• Handicap, psychique et professionnel...

    Bonsoir, chers amis.

     

    Depuis juin 2010, je suis schizophrène, vous le savez. J'ai vécu les pires moments, pendant que je délirais... J'ai vite entamé la convalescence, à grand renfort d'antipsychotiques, d'antidépresseurs et de paroles rassurantes de mes différents psychiatres. En avril 2012, j'ai entamé une procédure de « réhabilitation », visant à me faire retravailler, en milieu ordinaire ou protégé, peu importe. J'ai réalisé trop tard que ce serait comme uriner dans un instrument à cordes... Je m'explique.



    Les personnes qui me suivaient au dispositif de réinsertion m'ont proposé de suivre différents groupes de parole et de travail avec d'autres personnes atteintes de pathologies psychiques, cela m'a quand même servi à avoir un peu plus confiance en moi. Le retour à une vie « normale » passe par là. Ensuite, ce fut le temps de chercher un ESAT (Etablissement Spécialisé d'Aide par le Travail) pouvant m'accepter pour un stage... J'ai donc été placé sur liste d'attente. Leur avenir est assuré, c'est certain...



    J'ai fait mon stage, et j'ai morflé... J'ai tout d'abord expliqué calmement que je ne pouvais pas travailler en espaces verts, à cause des effets secondaires du traitement. Accordé. J'ai donc fait quatre périodes de stage, deux en bureautique, deux en industrie. Rester debout pendant des heures, dans un atelier surchauffé, cela tenait du miracle... Enfin bref, je l'ai fait. J'ai ensuite attendu avec impatience le bilan du stage. Et là...



    « Mr *** n'arrête pas de poser des questions... cela parasite son travail... » Ma foi, il est vrai qu'un travailleur valide qui ne pose de questions à personne leur pose moins de problèmes ! J'attendais juste des réponses. Une seule fusa : « On pourra vous prendre en ESAT, au bout de 7 mois de stage... et il y a une liste d'attente. » J'ai donc cherché d'autres ESAT, dans d'autres régions... Même réponse un peu partout.



    C'est alors que je me suis dit : n'essaye pas de parler à un mur, attends juste de pouvoir retravailler en milieu ordinaire.
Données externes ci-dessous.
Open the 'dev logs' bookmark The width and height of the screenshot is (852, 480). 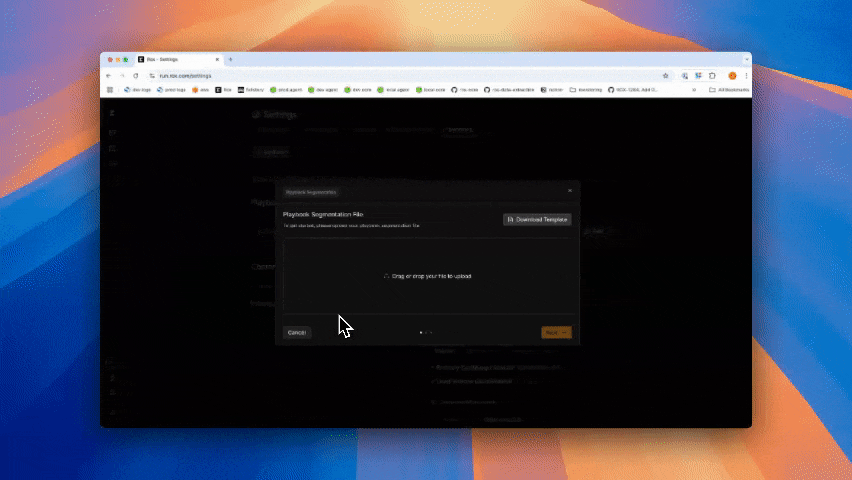point(137,89)
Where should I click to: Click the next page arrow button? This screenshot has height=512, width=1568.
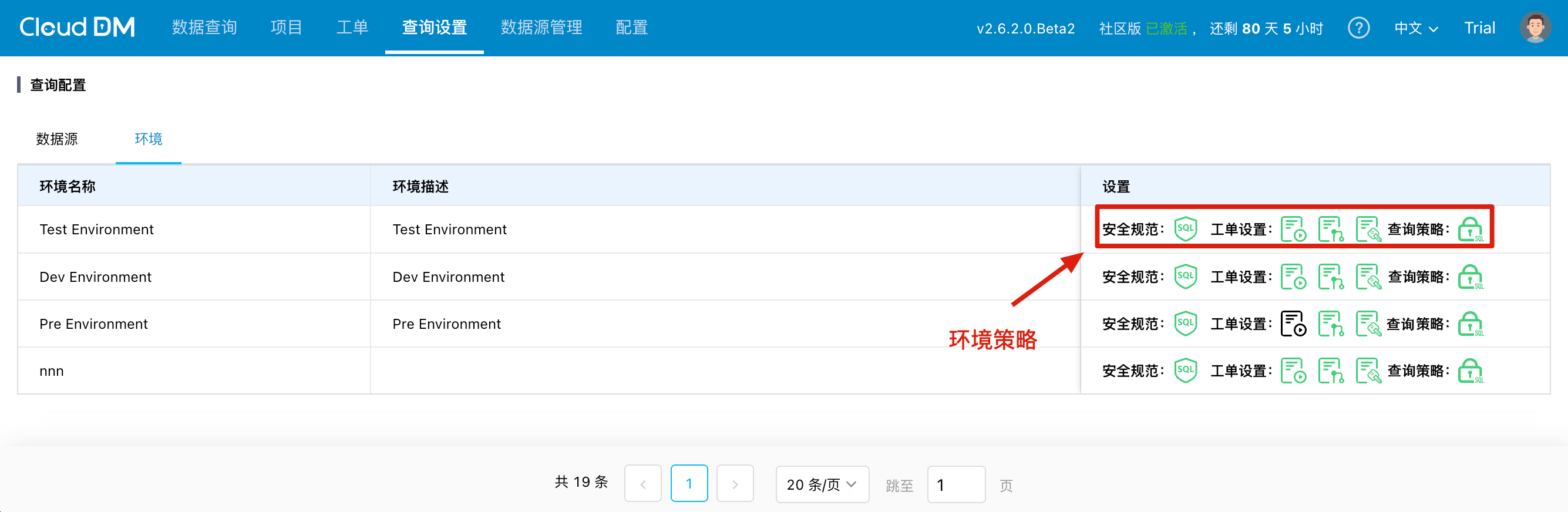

Et j'attends toujours. J'ai vu récemment mon nouveau psychiatre, ici à La Souterraine, il m'a confirmé qu'il n'y avait aucune objection pour lui, à ce que je retravaille en milieu ordinaire, vraisemblablement en tant que cariste en logistique. Ouf, tant mieux.



    Alors, en ce jour du 19 mars 2014, je voudrais glisser une sympathique merguez (vous comprendrez que je n'utiliserai pas la formule de l'humoriste connu) à tous ces empêcheurs de travailler que sont les différents dispositifs plus ou moins folkloriques de « réinsertion », ce qui comprend également le Pôle Emploi, qui se permet de douter de mes capacités et de mes aptitudes, au point de retarder de plusieurs mois mon retour à l'activité.



    Je n'ai qu'un espoir pour 2014 : retrouver une vie normale, ou presque... Merci de m'avoir lu, chers amis. Je sais que je peux compter sur votre soutien indéfectible.